European Union’s Top Court Ruled in Favor of YouTube

The European Court of Justice (ECJ) on Tuesday ruled that Google’s YouTube and online platforms shouldn’t be held liable for copyright-infringing uploads in certain cases.

 As of 2021 Online platforms do not, in principle, themselves make a communication to the public of copyright-protected content illegally posted online by users of those platforms. But, YouTube as well as other online platforms could still beliable in other cases. A company could face problems if it has specific knowledge that protected content is available illegally on its platform. This company must delete the content or block access to it according to the European Court of Justice.
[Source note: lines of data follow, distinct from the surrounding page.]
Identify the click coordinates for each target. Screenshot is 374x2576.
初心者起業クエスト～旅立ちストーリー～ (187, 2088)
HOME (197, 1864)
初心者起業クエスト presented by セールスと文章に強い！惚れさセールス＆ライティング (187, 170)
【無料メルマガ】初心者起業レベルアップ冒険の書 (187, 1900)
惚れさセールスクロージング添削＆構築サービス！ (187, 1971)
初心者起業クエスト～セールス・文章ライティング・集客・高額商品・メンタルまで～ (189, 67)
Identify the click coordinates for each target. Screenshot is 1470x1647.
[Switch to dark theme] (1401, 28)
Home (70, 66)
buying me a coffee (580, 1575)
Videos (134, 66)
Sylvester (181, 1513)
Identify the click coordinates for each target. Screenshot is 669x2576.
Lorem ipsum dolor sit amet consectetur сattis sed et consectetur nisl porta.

 The European Union recently introduced copyright reforms aimed at making its rules fit for the digital age. More specifically, one part of the law which drew significant controversy at the time meant that YouTube and other platforms would have to install filters to block customers from sharing copyrighted content.

 The ECJ’s ruling focuses on old copyright rules in the European Union. The case arose from a lawsuit filed by music producer Frank Peterson against YouTube.

 The court’s decision is great news for YouTube and other content-sharing sites. YouTube and others have long tussled with artists and musicians over how to compensate them fairly for their materials. It paid more than $4 billion to the music industry over the past 12 years. A significant part of that sum, in fact came from monetized videos. On Tuesday, the company’s spokesperson stated that YouTube is a leader in copyright and supports rights holders. The company invested in state-of-the-art copyright tools which created a new revenue stream for the industry.

 YouTube and artists

 The company clamped down on copyright violations over the years. YouTube’s move angered some popular creators. Tensions over YouTube’s decisions escalated last year. The company increasingly automated content moderation to deal with issues created by the Covid-19 pandemic.

 YouTube’s automated systems began to remove some content without human review. The company was using machine learning technology to flag potentially harmful content and which was then sent to moderators. However, due to the pandemic, the company made the decision to rely more on technology than on people. Automated technology also has its disadvantages.